Appare doveroso rilevare in punto di fatto che, come emerge dalla sentenza impugnata, l’imputato in entrambi gli episodi in contestazione, dopo aver prelevato la merce dai banchi di vendita ed averla occultata sotto i capi di abbigliamento, all’atto dei controlli aveva già superato le casse dove si effettua il pagamento: nel secondo caso (capo B) si precisa che il ricorrente aveva usufruito del varco per l’uscita senza acquisti” e sulla base di quanto riferito dal teste T. era anche “già uscito dalla porta … era già uscito dal magazzino … giunto all’uscita nella quale era posizionata una guardia giurata aveva spintonato questa guardia e poi era andato via”.
Il ricorso non è fondato.
È innanzitutto indubbio e non contestato che l’imputato abbia quantomeno compiuto atti idonei e univocamente diretti ad impossessarsi dei beni presenti nel supermercato ed abbia poi usato violenza sugli addetti alla vigilanza allo scopo di procurarsi l’impunità.
La questione si pone allora sulla disamina del rapporto tra i concetti di “sottrazione” e di “impossessamento” e sulla loro rilevanza ai fini di valutare se il reato di rapina (impropria) possa ritenersi consumato o sia rimasto al livello di mero tentativo.
La giurisprudenza di legittimità (v. Sez. U, n. 34952 del 19.4.2012, Rv. 253153; in senso conforme anche Sez. 2 n. 15584 del 12/02/2021, Rv. 281117) ha avuto modo di osservare che, poiché il comma secondo dell’art. 628 cod. pen. fa riferimento alla sola sottrazione e non anche all’impossessamento, deve ritenersi che il delitto di rapina impropria si perfeziona anche se il reo usi violenza dopo la mera apprensione del bene, senza il conseguimento, sia pure per breve tempo, della disponibilità autonoma dello stesso.
È configurabile, invece, il tentativo di rapina impropria nel caso in cui l’agente, dopo aver compiuto atti idonei alla sottrazione della cosa altrui, non portati a compimento per cause indipendenti dalla propria volontà, adoperi violenza o minaccia per assicurarsi l’impunità. La citata pronuncia delle Sezioni unite assume speciale importanza non solo per il principio appena richiamato, che ammette la configurabilità del tentativo di rapina impropria, ma anche per aver posto in chiaro un’importante differenza – quanto alla consumazione del reato – tra la fattispecie della rapina propria (art. 628 comma 1 cod. pen.) e quella della rapina impropria (art. 628, comma 2, cod. pen.).
Mentre la rapina propria si consuma (come il furto) solo quando si sono verificati sia la sottrazione della cosa mobile altrui sia l’impossessamento della stessa, la rapina impropria, invece, si consuma con la sola sottrazione della cosa, senza che occorra che si sia verificato anche l’impossessamento, il quale non costituisce elemento materiale della fattispecie criminosa ma è richiesto dalla norma incriminatrice solo come scopo della condotta (“… per assicurare a sé o ad altri il possesso …n, in alternativa a quello di procurare a sé o ad altri l’impunità.

■ ■ ■ ■ ■

--- Compiti scritti ---
1/ Riscrivi in forma più concisa il paragrafo del brano che inizia con «La giurisprudenza di legittimità», conservandone i fatti principali.
2/ Prosegui il brano sulla rapina impropria a partire dalla sua ultima frase.

--- Righe riportate ---
■ ■ ■ ■ ■

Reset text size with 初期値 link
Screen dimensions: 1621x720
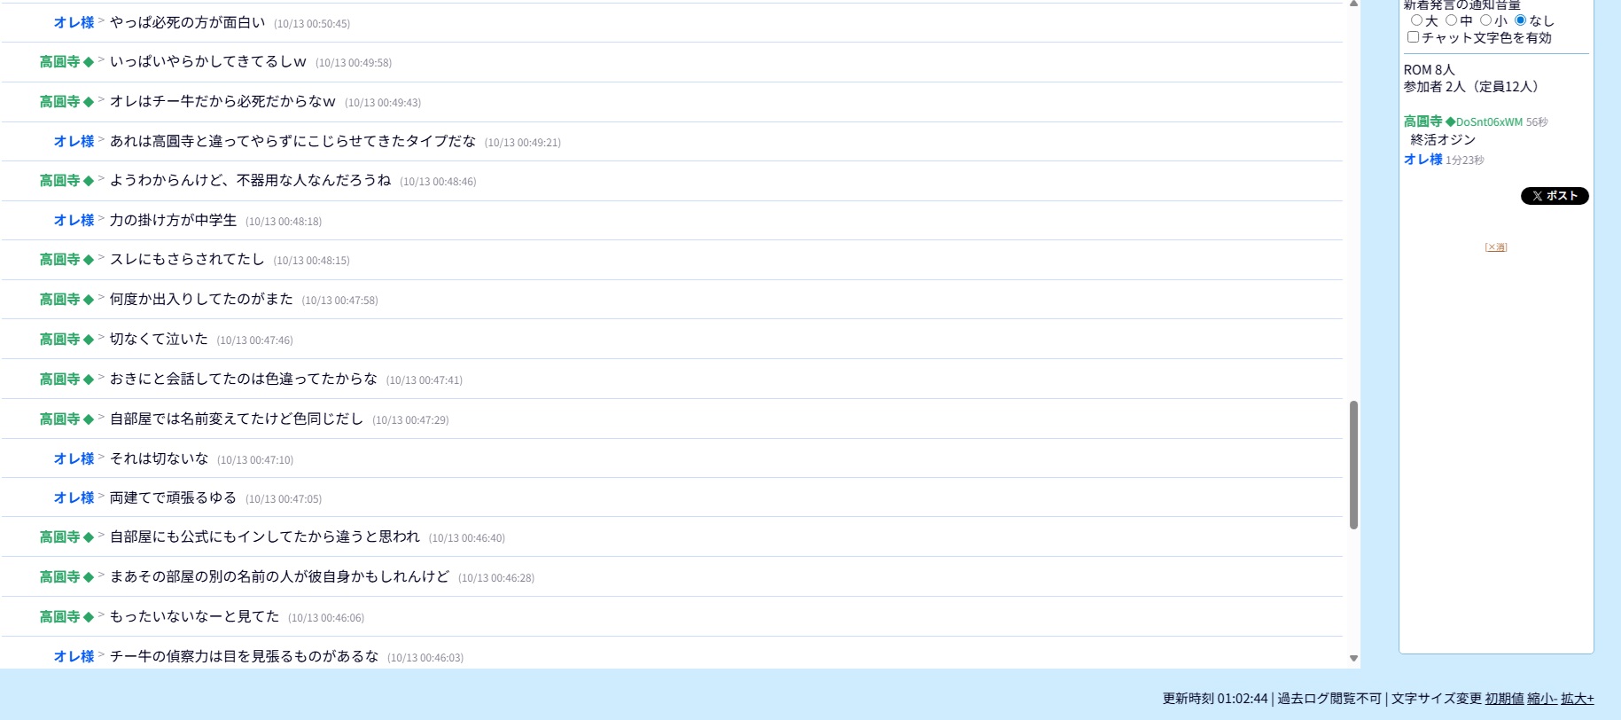[x=1504, y=699]
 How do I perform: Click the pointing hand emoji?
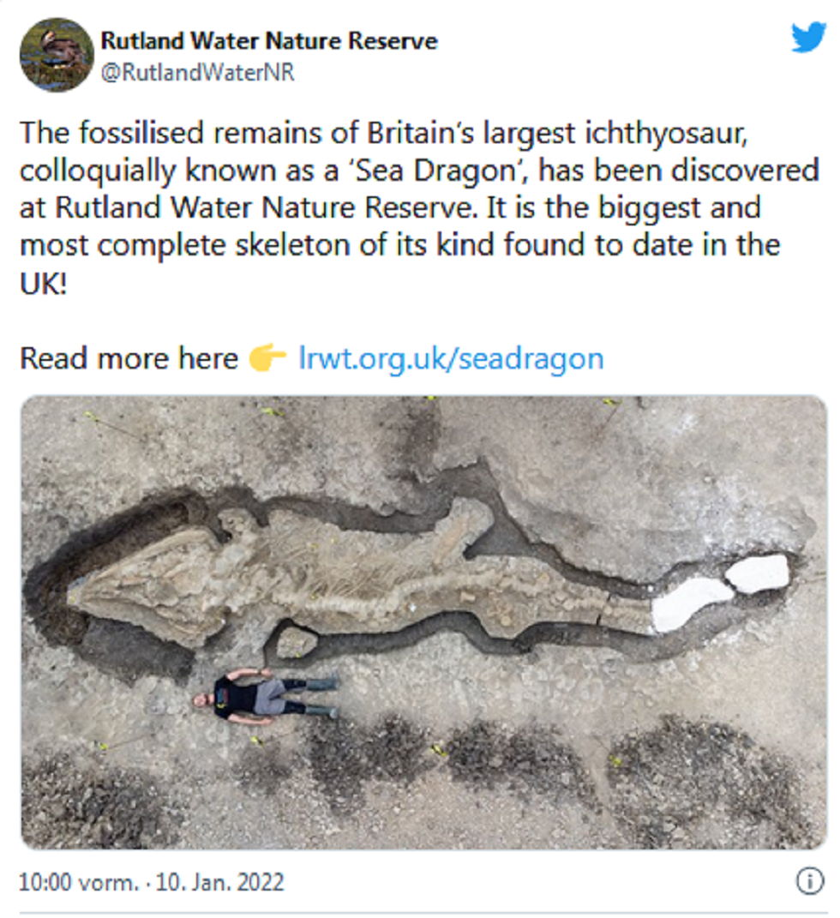point(267,357)
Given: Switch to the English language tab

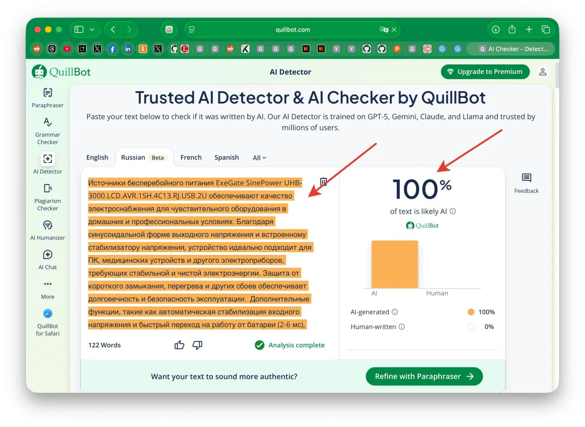Looking at the screenshot, I should coord(97,157).
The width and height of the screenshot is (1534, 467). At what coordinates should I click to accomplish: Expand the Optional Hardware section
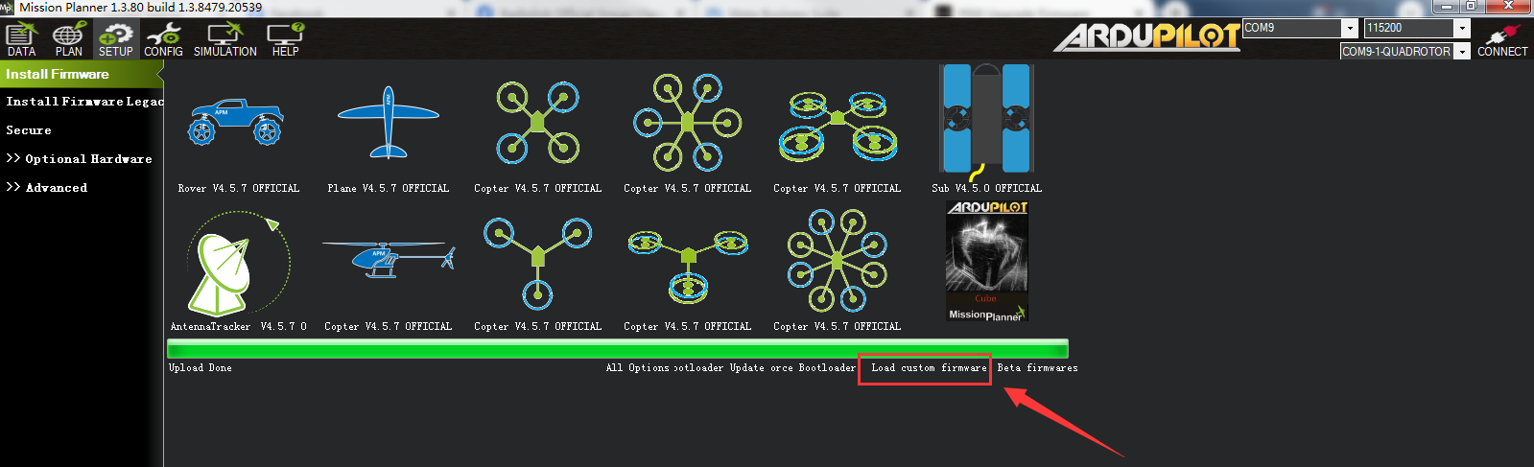pos(79,159)

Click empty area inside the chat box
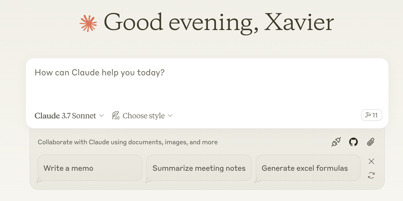243,92
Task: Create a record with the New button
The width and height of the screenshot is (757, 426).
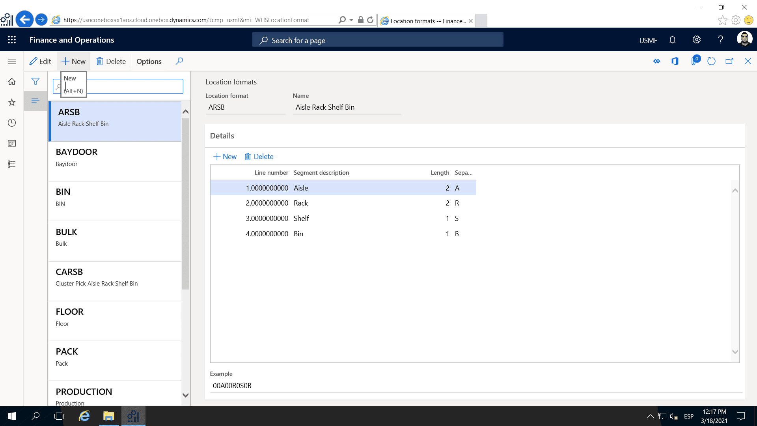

■ ■ ■ ■ ■

--- Risposte in ordine ---
1/ Secondo le Sezioni Unite (n. 34952 del 19.4.2012, Rv. 253153), in linea con la Sez. 2 (n. 15584 del 12/02/2021, Rv. 281117), il secondo comma dell'art. 628 cod. pen. menziona solo la sottrazione e non l'impossessamento. Ne consegue che la rapina impropria si perfeziona anche quando il reo usa violenza dopo la semplice apprensione del bene, senza averne conseguito la disponibilità autonoma, nemmeno per breve tempo.

2/
In altri termini, per il perfezionamento della rapina impropria è sufficiente l’apprensione del bene altrui e non è necessario l’impossessamento, che, invece, postula l’acquisto del possesso sulla cosa sottratta ad altri; possesso che, secondo la stessa definizione data dall’art. 1140 c.c., consiste in una signoria indipendente e autonoma, esercitata dall’agente sulla res.
Deve a questo punto precisarsi che il controllo del personale di vigilanza non rileva al fine della sussistenza della sottrazione del bene ma incide soltanto sul conseguente momento dell’impossessamento, atteso che sotto la sorveglianza altrui ciò che viene ad essere impedita non è l’apprensione del bene ma l’acquisizione di un’autonoma disponibilità del bene.
D’altra parte, la Suprema Corte (cfr. Sez. U, n. 52117 del 17.7.2014, Rv 261186), con riferimento alla fattispecie criminosa del furto, della quale costituiscono elementi costitutivi sia l’impossessamento che la sottrazione del bene, ha affermato che la vigilanza della persona offesa o del personale incaricato della sorveglianza impedisce l’impossessamento ma non dunque la sottrazione.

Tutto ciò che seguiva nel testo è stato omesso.